Not implementing soft-takeover in Studio One is an oximoron. One big reason why Studio One earned appretiation from new adopters was that the process of linking a hardware control to a software parameter was very quick an easy. Unfortunately, Presonus completely ignored the fact that the vast majority of MIDI controllers uses regular pots and non-motorized faders. Here is a list of controllers that use endless encoders:

  • ********* BCR2000 (discontinued): Not perfect but still the best endless encoder controller ever made.
  • ********* X-TOUCH MINI: Encoders require more than a full turn to go from 0 to 127. Encoders are detented (duh!).
  • DJ Tech Tools MFT (development stopped): Not as fully feeatured as the BCR, looks pretty but still has some firmware bugs and it's not seen any updates foro years.
  • Livid Code 2 (discontinued): Was the perfect MIDI controller—on paper—. In reality, encoder values would jump all over the place and not be able to follow fast encoder twisting. Returned mine after one day.

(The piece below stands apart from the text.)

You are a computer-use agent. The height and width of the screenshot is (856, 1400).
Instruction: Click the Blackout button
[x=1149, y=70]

  • Doepfer Pocket Dial (discontinued): and uses the Doepfer encoder protocol which is only supported by Doepfer and Studio One.
  • Arturia Beatstep: Average encoders. Encoders are detented (duh!). Encoders don't have LED rings.

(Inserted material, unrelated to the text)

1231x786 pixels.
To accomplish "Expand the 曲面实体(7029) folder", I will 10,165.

  • Akai APC40 mk2: has 16 endless encoders, have not tried it personally so I can't comment. The only problem is that it has 9 regular faders which would also need soft-takeover.
  • Mackie C4: Discontinued, encoders were too low-res, requiring too much turning to go from 0 to 127. Also, encoder caps were undersized.

Those are all the available options I can think of. As you can see, not so many, and most of them either inadequate or, worse, discontinued.

Also, there are too many endless encoder implementations, and there's never a guarantee that a given host can support a particular protocol e.g. Doepfer protocol.